MINICOR is a multi-national pragmatic research initiative planned for launch in early 2020. Collaboratively supported by academic institutions and commercial partners, it is coordinated and co-governed by the Worldwide Network of Clinical Education and Research (WNICER), a not for profit organization focussed on catalyzing innovative healthcare research and education.


The MINICOR initiative was seeded in 2018 following two years of active discussion among leading clinician scientists, institutions, vendors and patient representatives. Developed from inaugural efforts to standardize data across institutions to predict sudden death in non-ischemic dilated cardiomyopathy, core issues were identified related to poor standardization and inconsistent collection across institutions.  This led to engagement of scientists and vendors with shared interests in data-driven risk modelling in cardiovascular disease.  The concept of a global cross-institutional, cross-vendor data standardization effort, aimed at catalyzing development and implementation of artificial intelligence (AI) through cardiovascular diagnostics, was established.
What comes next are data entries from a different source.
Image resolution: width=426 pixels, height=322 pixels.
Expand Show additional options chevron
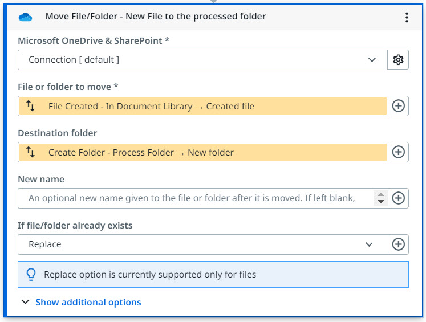pyautogui.click(x=25, y=302)
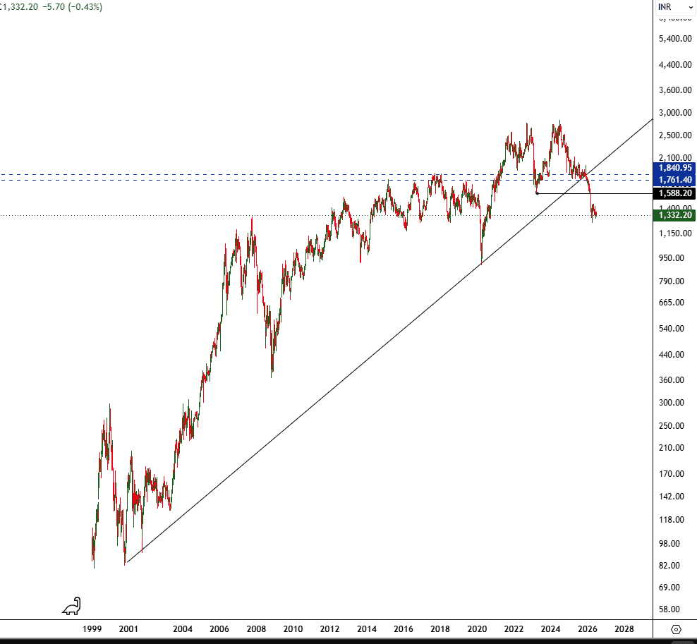Select the 1,840.95 blue price label
This screenshot has width=697, height=644.
tap(674, 168)
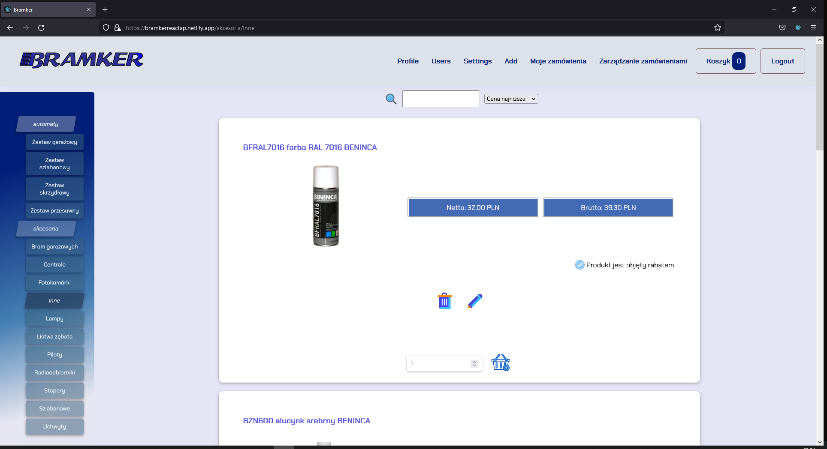This screenshot has height=449, width=827.
Task: Select the akcesoria category toggle
Action: (45, 228)
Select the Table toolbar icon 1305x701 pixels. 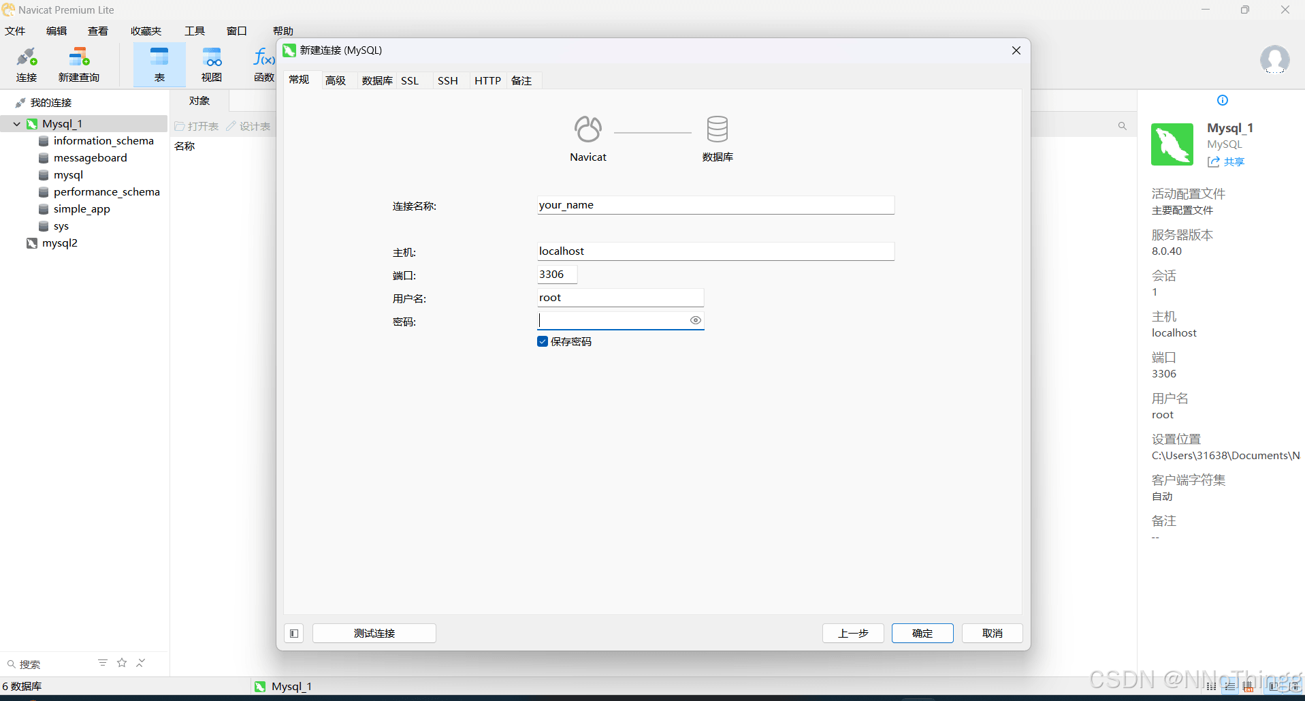point(159,64)
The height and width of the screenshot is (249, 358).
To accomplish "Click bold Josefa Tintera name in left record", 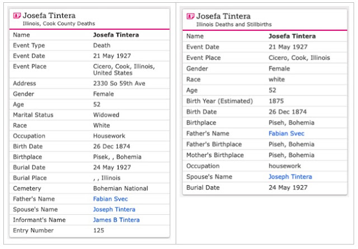I will coord(116,35).
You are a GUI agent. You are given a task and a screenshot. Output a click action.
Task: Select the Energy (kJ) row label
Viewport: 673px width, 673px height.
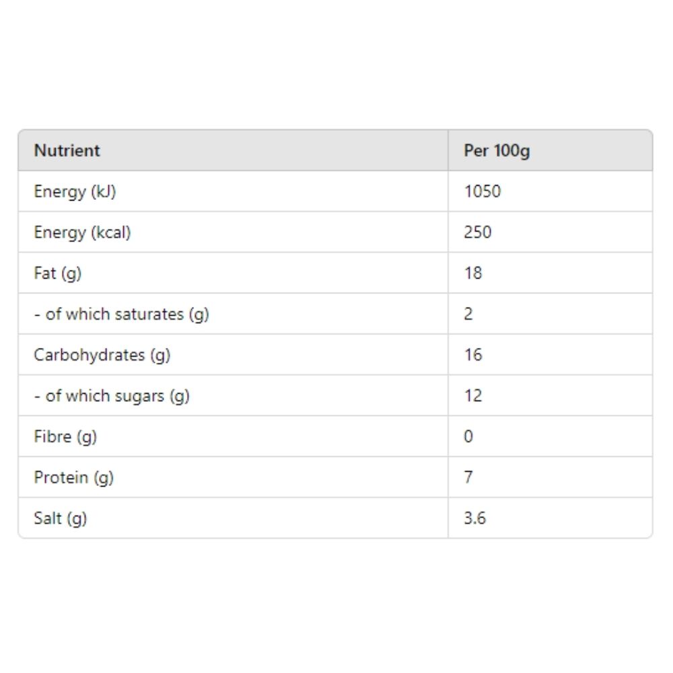point(75,191)
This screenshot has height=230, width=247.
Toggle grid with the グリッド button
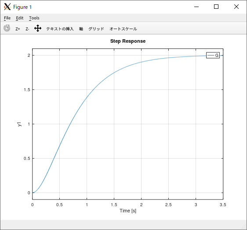coord(96,29)
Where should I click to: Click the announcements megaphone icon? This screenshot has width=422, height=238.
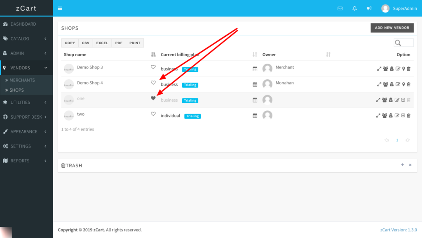369,8
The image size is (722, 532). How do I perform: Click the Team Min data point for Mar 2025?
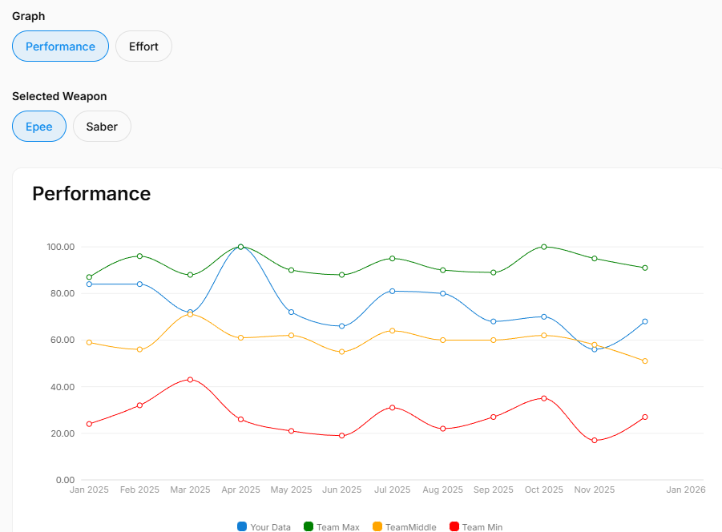pyautogui.click(x=190, y=380)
To achieve this key investigators from around the globe have been engaged in the fields of cardiovascular imaging, electrophysiology, heart failure and clinical trial design. Strategic vendor partners have been similarly engaged. MINICOR was ultimately established as the first international consortium  dedicated to transparently engaging patients in developing data-driven tools for improved cardiovascular healthcare delivery.
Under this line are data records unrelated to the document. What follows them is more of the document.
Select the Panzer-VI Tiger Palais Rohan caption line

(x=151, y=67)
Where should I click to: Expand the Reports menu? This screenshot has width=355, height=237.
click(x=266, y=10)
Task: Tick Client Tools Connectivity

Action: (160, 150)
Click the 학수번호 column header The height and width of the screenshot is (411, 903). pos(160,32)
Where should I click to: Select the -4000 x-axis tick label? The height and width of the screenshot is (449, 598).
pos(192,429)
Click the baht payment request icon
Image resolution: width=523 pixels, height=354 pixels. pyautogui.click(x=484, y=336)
MINICOR is a Pragmatic, Multi-Institutional Observational Cohort Registry. All patients referred to sepcific clinical units (Cardiovascular Magnetic Resonance (CMR) Imaging or Cardiac Device Clinics) at each site are approached for participation. While additional clinics may be supported in the future, CMR and Device clinics was chosen to lead this initiative based upon a strong foundation of work and focus on advanced stage disease phenotypes. 
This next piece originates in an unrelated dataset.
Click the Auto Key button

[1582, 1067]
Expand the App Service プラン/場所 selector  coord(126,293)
Aligned with its pragmatic design, patients are automatically engaged through a validated HIPAA and GDPR-compliant tablet App during their routine "check-in" process, deploying consent and collecting baseline demographic information. Automated surveillance for imaging and device data for consented patients is then performed through an API (Applications Programming Interface) that securely communicates with each site's local vendor platforms (list of partnered companies available upon request). Through these partnerships vendor data is de-identified at source and securely uploaded to a secure local data center.  This data is provided to each institution for unrestricted research use while a consolidated data repository of pre-defined common data elements is established.